His hand found her arm. She flinched—a small, sharp pull away from him, her body bracing for a grip that would hold her in place. The reaction was older than him, older than this room, trained into her bones.

Ethan's fingers slid down to her wrist instead. He didn't tighten his grip. He just held, his thumb resting on the inside of her wrist where her pulse beat fast and uneven.

A sound escaped her. Not a sob, not a word—something caught between them. She turned into him, her forehead pressing against his chest, her hands fisting in his flannel where it hung open. Her breath came in ragged starts.

He wrapped his arms around her, slow, giving her every chance to pull away. She didn't. He could feel the anger and the wanting tangled up in the way she held on. His sawdust-stained hand cupped the back of her head.

Above them, a floorboard creaked. Victor's weight, shifting.

Ethan's arms loosened slowly, his callused hands sliding from her back to her shoulders, then falling away entirely. The cold air rushed into the space where his body had been, and Claire's arms closed around herself again, hugging tight. She didn't look up at him.

He took one step back. Then another. His boots made a soft sound on the damp carpet. The floor above had gone silent—no more creaking, no shift of weight. Just the rain against the glass and the wind pushing under the door.
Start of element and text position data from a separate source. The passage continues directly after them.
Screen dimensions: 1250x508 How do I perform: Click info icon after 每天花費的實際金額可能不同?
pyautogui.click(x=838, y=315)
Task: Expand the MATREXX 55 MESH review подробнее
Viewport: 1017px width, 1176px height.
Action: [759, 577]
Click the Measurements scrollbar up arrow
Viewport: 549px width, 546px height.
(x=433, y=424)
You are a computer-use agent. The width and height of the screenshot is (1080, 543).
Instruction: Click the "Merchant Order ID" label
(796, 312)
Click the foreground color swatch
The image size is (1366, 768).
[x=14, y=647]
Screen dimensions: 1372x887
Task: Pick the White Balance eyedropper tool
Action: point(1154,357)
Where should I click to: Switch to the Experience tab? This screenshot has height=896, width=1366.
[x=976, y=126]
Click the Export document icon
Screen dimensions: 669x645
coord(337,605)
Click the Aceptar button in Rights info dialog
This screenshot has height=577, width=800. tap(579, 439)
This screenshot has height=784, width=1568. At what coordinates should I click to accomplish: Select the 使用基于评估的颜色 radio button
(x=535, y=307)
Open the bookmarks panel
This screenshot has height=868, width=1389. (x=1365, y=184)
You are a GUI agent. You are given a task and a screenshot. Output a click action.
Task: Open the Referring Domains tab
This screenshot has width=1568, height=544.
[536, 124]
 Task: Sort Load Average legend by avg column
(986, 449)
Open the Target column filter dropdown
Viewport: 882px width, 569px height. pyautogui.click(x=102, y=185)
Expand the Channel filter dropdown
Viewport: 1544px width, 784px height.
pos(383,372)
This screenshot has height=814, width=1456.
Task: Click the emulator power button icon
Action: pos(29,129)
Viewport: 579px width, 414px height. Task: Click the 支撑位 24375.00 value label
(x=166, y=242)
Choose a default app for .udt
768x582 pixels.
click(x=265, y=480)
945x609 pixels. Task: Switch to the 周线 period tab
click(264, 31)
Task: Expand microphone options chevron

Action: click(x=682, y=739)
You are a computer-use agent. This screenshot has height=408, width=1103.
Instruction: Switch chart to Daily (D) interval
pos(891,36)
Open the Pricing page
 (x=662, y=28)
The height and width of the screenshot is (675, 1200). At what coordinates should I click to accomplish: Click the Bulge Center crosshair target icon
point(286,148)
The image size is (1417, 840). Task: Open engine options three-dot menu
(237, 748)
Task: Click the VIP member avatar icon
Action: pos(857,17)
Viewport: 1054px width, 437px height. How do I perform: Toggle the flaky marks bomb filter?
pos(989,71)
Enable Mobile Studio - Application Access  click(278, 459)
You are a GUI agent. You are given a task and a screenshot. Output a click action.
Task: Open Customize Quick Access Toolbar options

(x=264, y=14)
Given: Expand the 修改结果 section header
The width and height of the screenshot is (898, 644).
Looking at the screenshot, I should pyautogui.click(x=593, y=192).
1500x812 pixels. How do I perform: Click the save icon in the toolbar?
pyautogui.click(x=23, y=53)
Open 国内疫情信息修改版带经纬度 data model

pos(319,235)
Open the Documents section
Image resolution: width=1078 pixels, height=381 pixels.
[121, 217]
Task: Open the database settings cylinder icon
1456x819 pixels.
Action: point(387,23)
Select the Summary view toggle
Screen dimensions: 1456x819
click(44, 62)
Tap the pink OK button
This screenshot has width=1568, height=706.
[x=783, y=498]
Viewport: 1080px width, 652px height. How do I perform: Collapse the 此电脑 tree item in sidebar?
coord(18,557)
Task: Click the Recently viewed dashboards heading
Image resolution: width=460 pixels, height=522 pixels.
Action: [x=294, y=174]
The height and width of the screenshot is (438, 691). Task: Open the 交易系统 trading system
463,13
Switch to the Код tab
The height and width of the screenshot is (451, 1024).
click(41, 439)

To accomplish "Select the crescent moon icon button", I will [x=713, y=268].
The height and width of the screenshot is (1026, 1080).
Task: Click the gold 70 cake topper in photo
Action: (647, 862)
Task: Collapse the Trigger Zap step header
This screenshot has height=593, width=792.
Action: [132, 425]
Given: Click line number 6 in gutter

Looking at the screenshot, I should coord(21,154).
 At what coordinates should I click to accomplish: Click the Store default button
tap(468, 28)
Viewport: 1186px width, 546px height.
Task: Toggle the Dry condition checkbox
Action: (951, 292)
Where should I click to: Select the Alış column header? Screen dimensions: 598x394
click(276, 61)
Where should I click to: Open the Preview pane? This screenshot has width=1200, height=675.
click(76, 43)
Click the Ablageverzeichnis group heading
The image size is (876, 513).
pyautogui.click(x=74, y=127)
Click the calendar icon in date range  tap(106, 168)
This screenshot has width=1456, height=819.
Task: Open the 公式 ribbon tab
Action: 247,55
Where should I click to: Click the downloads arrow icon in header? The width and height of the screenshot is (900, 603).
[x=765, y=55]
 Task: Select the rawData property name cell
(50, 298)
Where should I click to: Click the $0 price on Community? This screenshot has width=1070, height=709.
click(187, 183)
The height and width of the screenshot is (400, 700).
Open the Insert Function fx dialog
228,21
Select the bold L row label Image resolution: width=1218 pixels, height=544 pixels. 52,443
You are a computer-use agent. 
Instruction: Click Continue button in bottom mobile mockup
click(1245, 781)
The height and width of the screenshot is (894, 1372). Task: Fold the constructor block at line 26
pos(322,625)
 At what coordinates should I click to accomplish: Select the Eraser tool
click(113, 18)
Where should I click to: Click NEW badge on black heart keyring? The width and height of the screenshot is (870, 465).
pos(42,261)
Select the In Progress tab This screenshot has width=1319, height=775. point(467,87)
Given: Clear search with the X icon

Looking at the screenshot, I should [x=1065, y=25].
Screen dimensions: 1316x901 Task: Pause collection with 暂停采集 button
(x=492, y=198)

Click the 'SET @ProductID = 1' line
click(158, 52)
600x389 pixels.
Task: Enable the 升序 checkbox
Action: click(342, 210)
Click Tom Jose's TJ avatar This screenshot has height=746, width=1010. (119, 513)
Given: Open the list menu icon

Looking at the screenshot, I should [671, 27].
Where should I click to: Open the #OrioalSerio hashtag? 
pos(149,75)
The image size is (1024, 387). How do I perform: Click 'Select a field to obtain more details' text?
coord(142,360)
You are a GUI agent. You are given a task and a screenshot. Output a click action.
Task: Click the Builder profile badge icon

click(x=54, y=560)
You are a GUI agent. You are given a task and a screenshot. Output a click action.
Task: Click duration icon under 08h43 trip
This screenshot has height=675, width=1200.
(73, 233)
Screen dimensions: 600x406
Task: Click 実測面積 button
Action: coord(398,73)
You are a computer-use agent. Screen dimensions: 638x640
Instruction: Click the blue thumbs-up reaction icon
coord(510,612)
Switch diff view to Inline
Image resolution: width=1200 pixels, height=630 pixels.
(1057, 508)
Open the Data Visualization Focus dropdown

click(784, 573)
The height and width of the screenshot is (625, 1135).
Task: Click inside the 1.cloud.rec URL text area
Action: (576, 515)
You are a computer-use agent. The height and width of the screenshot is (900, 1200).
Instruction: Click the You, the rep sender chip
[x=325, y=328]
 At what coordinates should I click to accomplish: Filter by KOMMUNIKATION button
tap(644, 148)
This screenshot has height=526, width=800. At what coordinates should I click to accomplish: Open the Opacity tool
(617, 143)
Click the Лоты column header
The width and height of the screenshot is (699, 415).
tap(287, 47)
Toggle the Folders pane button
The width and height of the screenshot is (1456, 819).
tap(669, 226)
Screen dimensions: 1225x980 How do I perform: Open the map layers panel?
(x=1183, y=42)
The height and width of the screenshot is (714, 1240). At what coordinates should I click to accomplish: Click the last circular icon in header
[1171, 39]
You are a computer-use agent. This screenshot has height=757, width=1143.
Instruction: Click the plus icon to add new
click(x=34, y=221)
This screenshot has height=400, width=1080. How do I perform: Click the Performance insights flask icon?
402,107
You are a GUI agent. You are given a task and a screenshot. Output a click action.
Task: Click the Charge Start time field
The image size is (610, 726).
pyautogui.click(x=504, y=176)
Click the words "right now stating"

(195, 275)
Ethan turned toward the door. It was closed—he didn't remember closing it. The wood was old, painted a grey that matched the light outside. His hand reached for the handle, fingers brushing the cool brass.

He pulled it open an inch. The hallway beyond was empty, dim, the rain casting shadows through the window at the far end. No footsteps. No voice. Just the house breathing around them, old and patient.

He held the door there, listening. The silence from above felt deliberate, like a held breath. Victor knew they were in here. He had to know. The floor had creaked exactly once, then nothing—like he'd stopped walking to wait.

Ethan let the door fall closed again. The click of the latch was too loud in the quiet. Behind him, Claire hadn't moved. He could feel her watching him now, her grey eyes tracking his back like she was trying to read what he'd heard.

"He knows," she said, and her voice was flat again, the vulnerability from moments ago buried under something harder. "He always knows."

Ethan turned. She was still standing in the center of the room, her arms wrapped tight, her pinned hair looser now, a strand falling across her cheek. She looked smaller than she had when they'd walked in.

"Then let him know," Ethan said, and the words came out rougher than he'd meant. He didn't step toward her. He stayed by the door, his hand still on the handle, feeling the cold brass against his palm.

Her breath caught. Just once. A small, sharp sound that she tried to swallow. She didn't look away from him, and in the grey light of the office, her eyes were the only warm thing in the room.